The Grenada Union of Teachers (GUT) has called on its members to avoid entering classrooms where the physical distancing protocol is not being observed.
At the re-opening of schools in September, due to the physical distancing requirement, all students were not attending classes daily but on certain days per week and in some cases, for reduced hours per day.
Earlier this month, the Ministry of Education, acting on the advice of the Ministry of Health, removed the 3-feet physical distancing in schools and instructed schools to operate at full capacity, ensuring the other protocols are kept such as wearing masks and hand hygiene.
However, the GUT insists that this change creates an unsafe teaching and learning environment.
In a statement on the issue earlier this week, GUT President Marvin Andall expressed, “every worker has the right to preserve their health and life. We cannot stop the ministry from removing physical distancing in our schools but we can stop ourselves from entering an unsafe classroom. The union calls on its members to refrain from entering classrooms where physical distancing is not observed. We stand firm on this one. The best teacher is one that is still alive.”
Andall said most countries are following the WHO recommendation on having physical distancing in schools and pointed out that other countries in the Caribbean are maintaining physical distancing in schools, even Anguilla with no active COVID-19 up to press day on Thursday.
President Andall stated that when Grenada had zero active cases, this protocol was observed in schools but now that Grenada has three active cases, schools are being asked to disregard that protocol while however it is being observed elsewhere. Added to that, he stressed that individuals and businesses are being fined for not observing that COVID-19 protocol yet it is to be disregarded in schools.
The GUT leader made noteworthy that each teacher and student in Saint Vincent and the Grenadines (SVG) were presented with a mask, and extra sinks for the washing of hands were provided in each school.
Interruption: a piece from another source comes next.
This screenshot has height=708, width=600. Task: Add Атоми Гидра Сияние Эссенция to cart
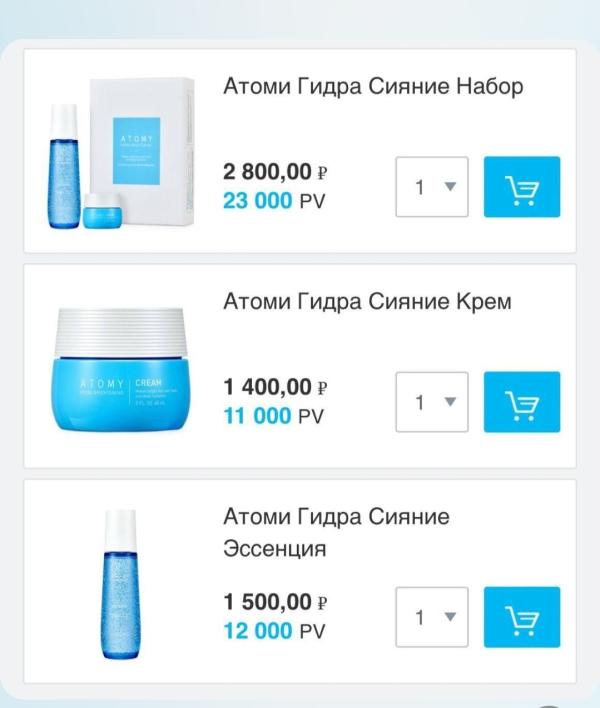(522, 617)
In addition, he said trained personnel takes the temperature of students and teachers on arrival to school each morning.
However, temperatures are not taken at schools in Grenada as the Ministry of Health said this was not necessary.
Andall said “promises were made to make schools safer and they remain just that – a promise.”
President of the Grenada Trades Union Council and the Grenada Technical and Allied Workers Union (GTUC) Andre Lewis also called on the ministry to revisit this decision.
Adding his voice to the issue on a local call-in radio programme this week, Lewis expressed that the ministry was expected to provide adequate facilities such as sinks, and items such as disinfectants, to mitigate against the possible infection and spread of COVID-19 among the students.
Minister of Education, Hon Emmalin Pierre in a previous interview with this newspaper said the Ministry did not commit to installing sinks in all schools, pointing to this as impossible. She added that this is one of the reasons there was a move to reduce the number of students at school at any given time, to manage the number of students using sinks.
President Lewis in his bid for the ‘serious’ matter to be addressed said, “We call upon the Ministry of Education and the Minister to do what is right to ensure that as we face this second wave as we continue to reopen our borders that they young ones are protected,” he said.
Lewis noted that teachers have been going above and beyond and “it is unfair and unsafe for them to be aware that the issues that needed to be addressed in the schools have not been fully done and to have all the students return – jampacked, rubbing up with each other.”
He also urged parents to not see this as a matter impacting only teachers noting that “when our children go to the schools and are possibility exposed, it can be brought back to the home.”
The GTUC president said the labour movement advises that everything possible must be done to mitigate the spread of COVID-19. He stated that if the country enters a second lockdown the working class will be greatly impacted, noting that the Prime Minister had said that the country may not have funds to give a second round of stimulus package to those impacted.
Minister Pierre refrained from commenting to this newspaper on the GUT’s recent statement, noting that at a recent meeting the Ministry of Health explained to the union its reason for giving the Ministry of Education permission to proceed with such a decision.
President Andall told this newspaper that the Ministry’s rationale was that Grenada is generally safe.
Efforts to contact Acting Chief Medical Officer (CMO), Dr Shawn Charles for an explanation on Thursday, proved futile.